Hypersensitivity or allergic reactions reflect drug-related immunogenicity. Therapeutic peptides or proteins with molecular weights >600 daltons are recognized by the immune system as foreign substances and can directly trigger allergic reactions. Drugs with molecular weights <600 daltons are too small to act as direct immunogens; however, these drugs may act as haptens. Haptens bind covalently to large endogenous protein molecules and the hapten-protein complex triggers the allergic response.
The Gell-Coombs classification system proposes four mechanisms of hypersensitivity or allergic reactions: type I or immediate hypersensitivity reactions (anaphylaxis), type II or antibody-dependent cytotoxic reactions, type III or immune complex-mediated reactions (serum sickness), and type IV or delayed T cell-mediated reactions.1,3 An allergic response is predicated on sensitization, i.e., prior exposure to a drug. At highest risk are adults, women, patients with HIV infection, and those with history of allergy to related drugs.
Type I or immediate hypersensitivity reactions (anaphylaxis) are predicated on exposure to an allergen and antigen-specific antibody production dominated by immunoglobulin E (IgE) isotype.1,3 Upon re-exposure IgE antibodies bind to mast cells in mucosal and epithelial tissues (Figure 1). The simultaneous binding of an antigen to adjacent IgE molecules fixed to Fc receptors triggers degranulation of mast cells resulting in the production and release of histamine, leukotrienes, prostaglandins, and cytokines.
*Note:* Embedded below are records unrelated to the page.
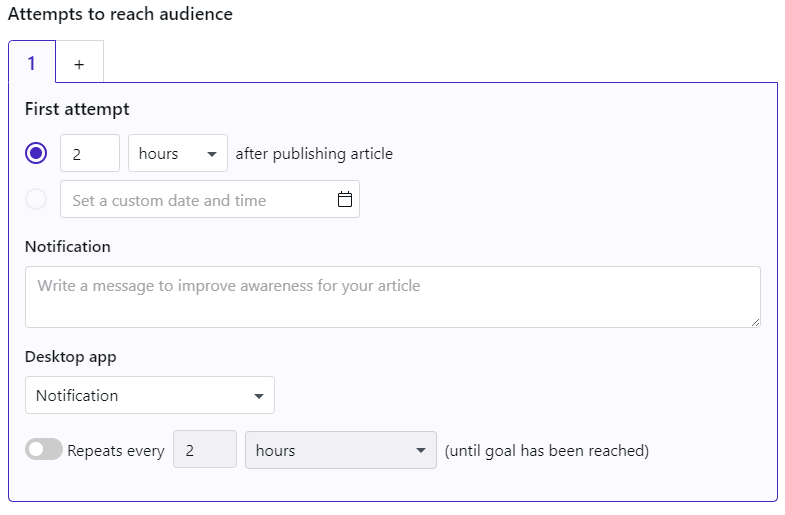This screenshot has height=515, width=785.
Task: Click the First attempt heading
Action: tap(77, 109)

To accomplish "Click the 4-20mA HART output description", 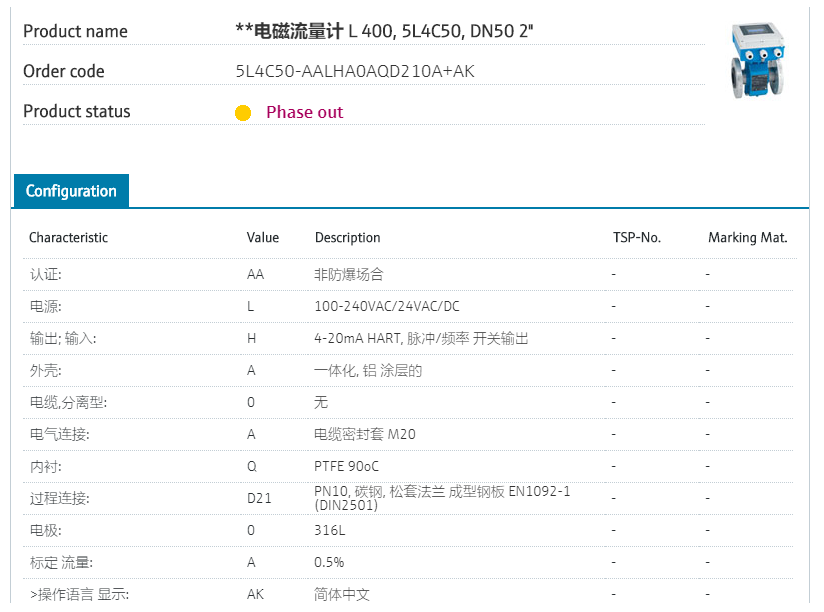I will point(421,338).
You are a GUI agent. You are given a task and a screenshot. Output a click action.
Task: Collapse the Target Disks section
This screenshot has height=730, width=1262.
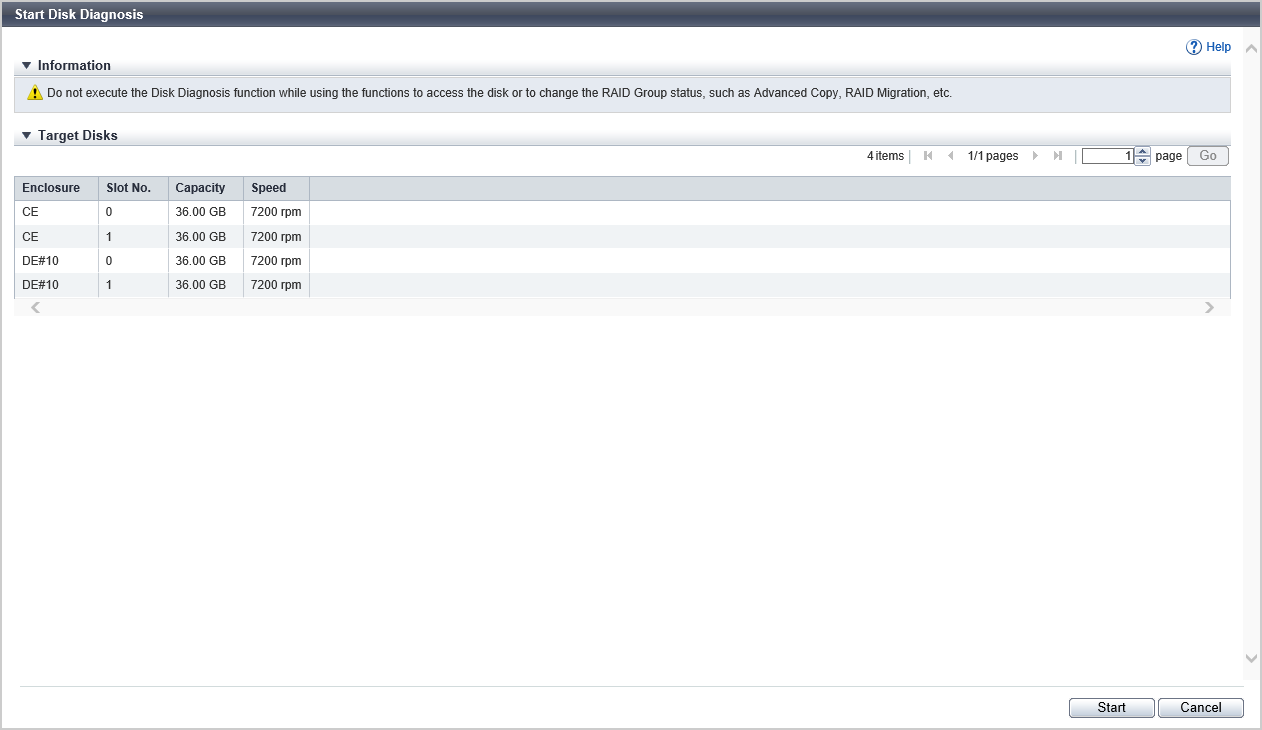tap(27, 136)
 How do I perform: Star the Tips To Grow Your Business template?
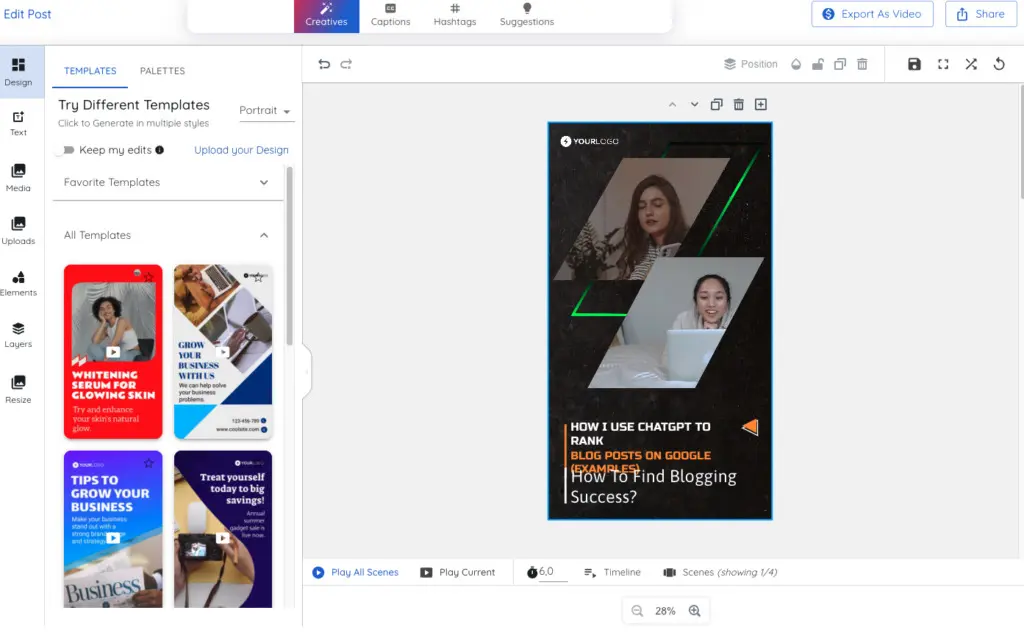point(149,463)
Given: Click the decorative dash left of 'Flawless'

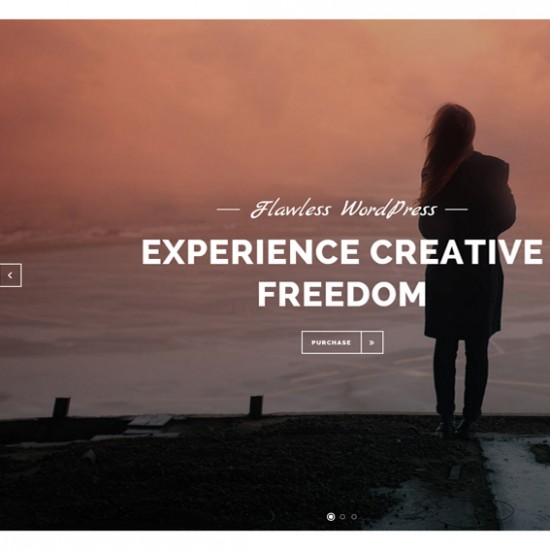Looking at the screenshot, I should [228, 210].
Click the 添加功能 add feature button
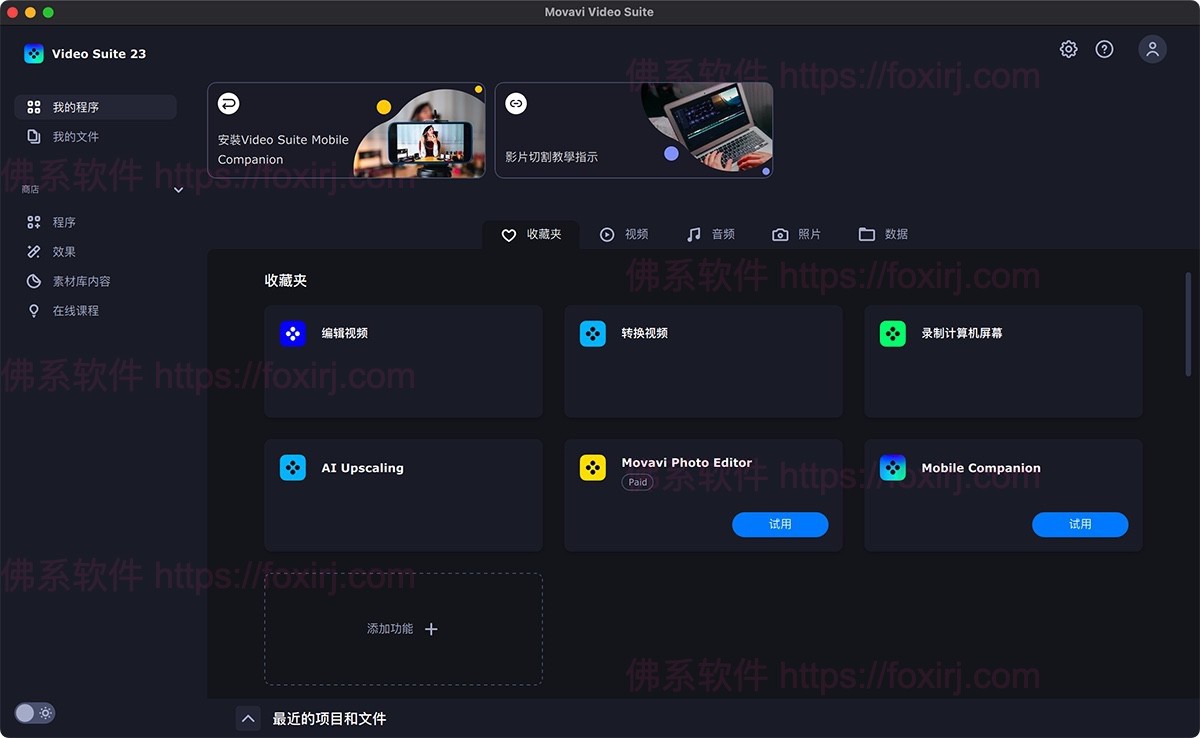The image size is (1200, 738). point(403,629)
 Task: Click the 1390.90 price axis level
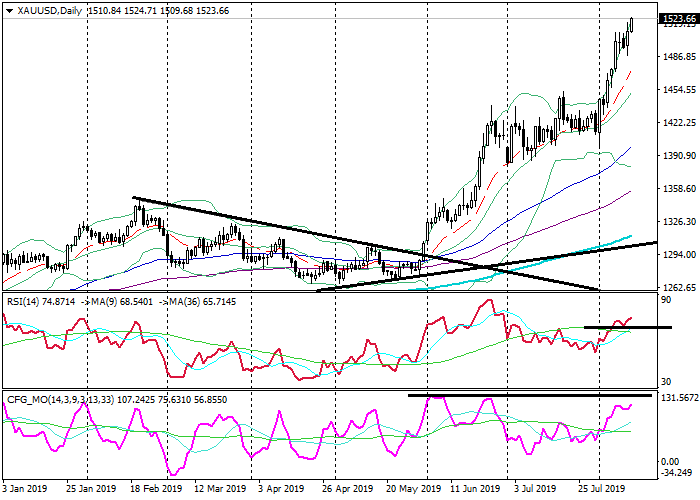(x=680, y=156)
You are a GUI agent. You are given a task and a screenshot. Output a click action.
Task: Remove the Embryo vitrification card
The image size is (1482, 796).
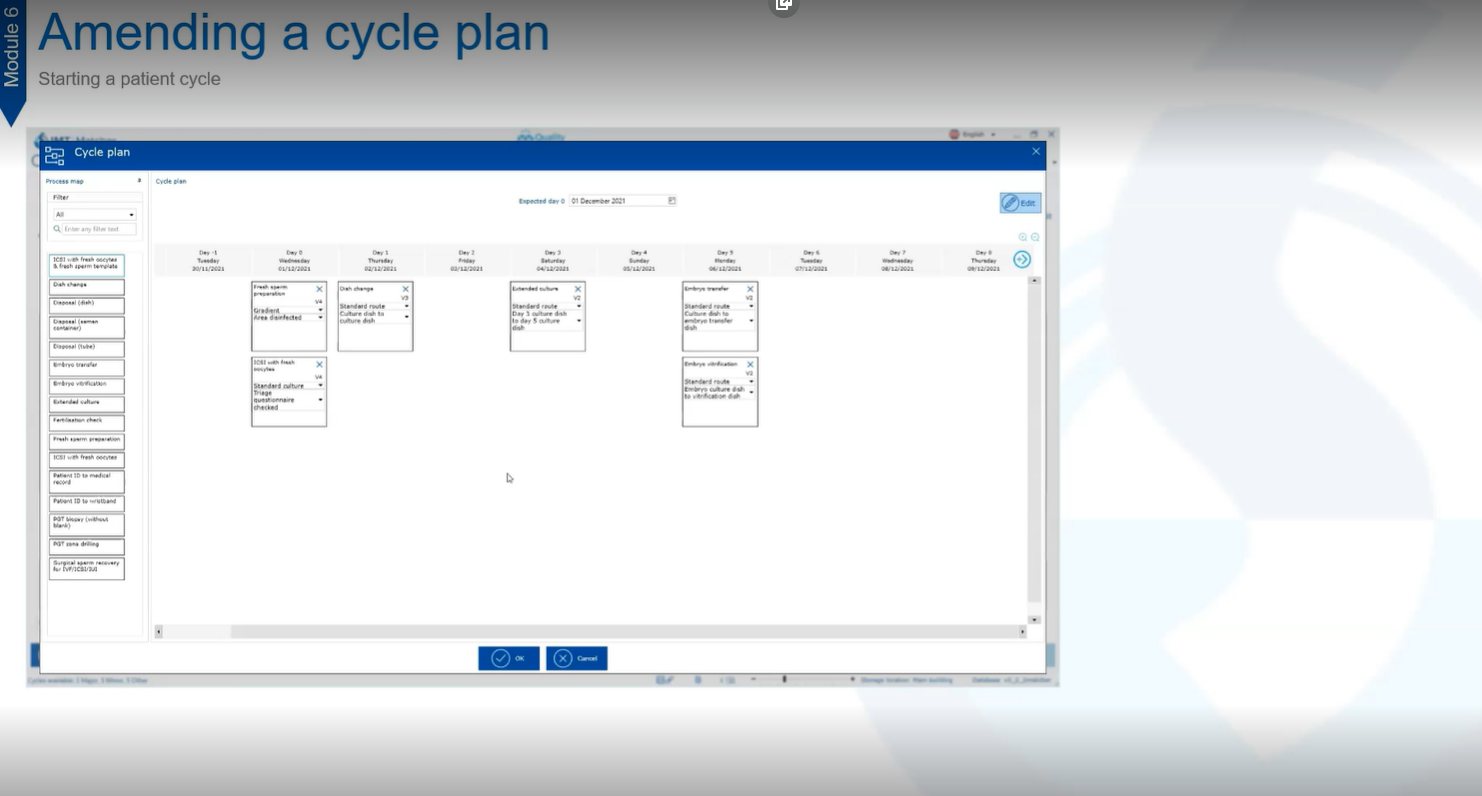click(x=750, y=365)
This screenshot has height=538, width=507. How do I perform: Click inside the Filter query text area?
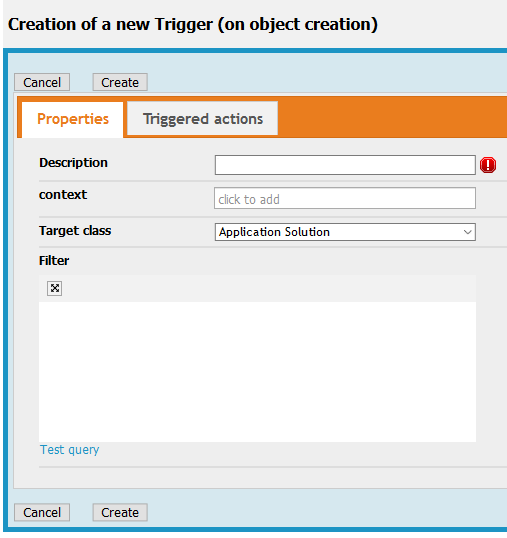[257, 372]
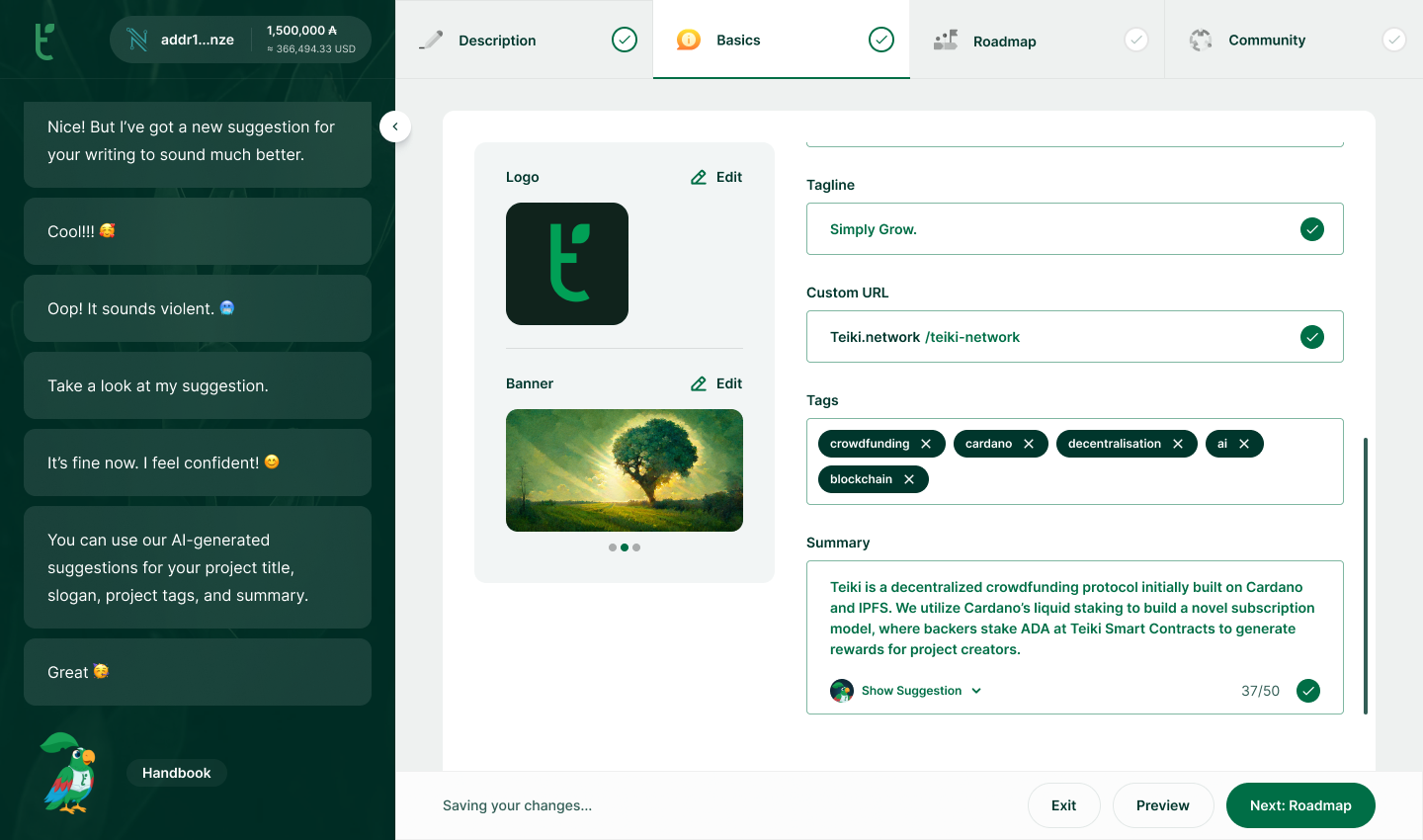Click the Teiki logo in top-left corner
The height and width of the screenshot is (840, 1423).
pyautogui.click(x=44, y=41)
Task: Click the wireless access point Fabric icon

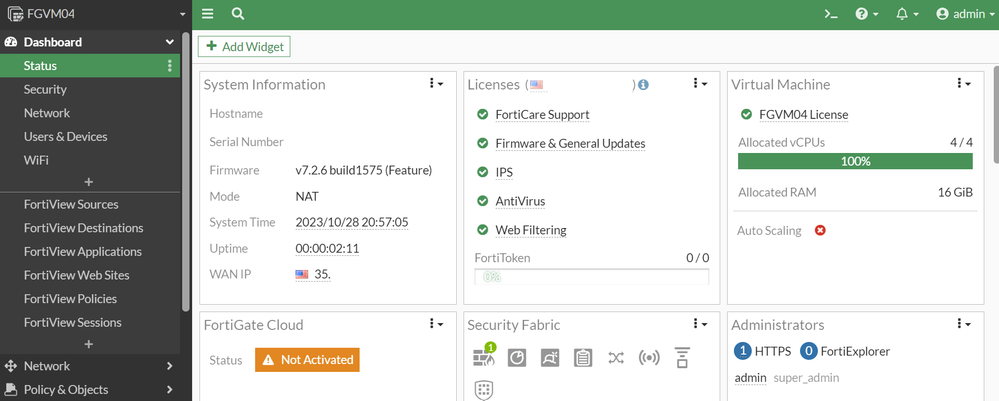Action: coord(649,357)
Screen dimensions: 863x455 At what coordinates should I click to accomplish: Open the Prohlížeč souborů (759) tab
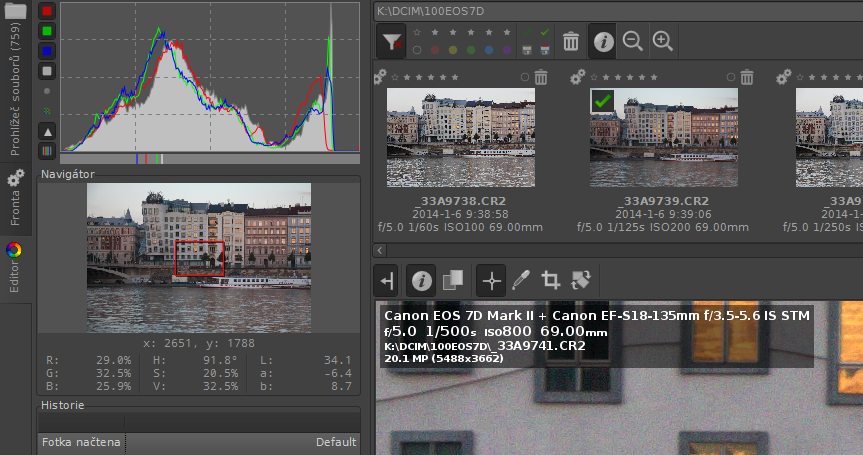click(15, 90)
Figure 1. Type I or Immediate Hypersensitivity Reaction.
Type II or antibody-dependent cytotoxic reactions are predicated on exposure to an allergen and antigen-specific antibody production dominated by immunoglobulin G (IgG) or M (IgM) isotypes.1,3 Upon re-exposure the antigen binds to the surface of target cells (usually RBCs), the antigen-antibody complexes attract cytotoxic T cells, which release chemical mediators that cause target-cell lysis (Figure 2). Alternatively, antigen-antibody complexes attached to target-cells may activate complement-mediated target-cell lysis.
Figure 2. Type II or Antibody-dependent Hypersensitivity Reaction.
Type III or immune complex-mediated reactions (serum sickness) are predicated on exposure to an allergen and antigen-specific antibody production dominated by immunoglobulin G (IgG) or M (IgM) isotypes.1,3 Upon re-exposure soluble drug molecules form large insoluble antigen-antibody complexes that are deposited in target tissues (e.g., kidneys, joints and lungs) and initiate complement activation, neutrophil and platelet aggregation, and an intense inflammatory response (Figure 3).
Figure 3. Type III or Immune Complex-mediated Reaction.
Type IV or delayed T cell-mediated hypersensitivity reactions are predicated on exposure to haptens, which bind to endogenous macromolecules and form hapten-protein complexes.1,3 Langerhans cells phagocytize and process hapten-protein complexes, load them into major histocompatibility complexes, migrate to regional lymph nodes and present them to naïve T-lymphocyte. Upon re-exposure sensitized T cells in target tissues activate macrophages, which mediate direct cellular damage (Figure 4).
Figure 4. Delayed T Cell-mediated Hypersensitivity Reaction.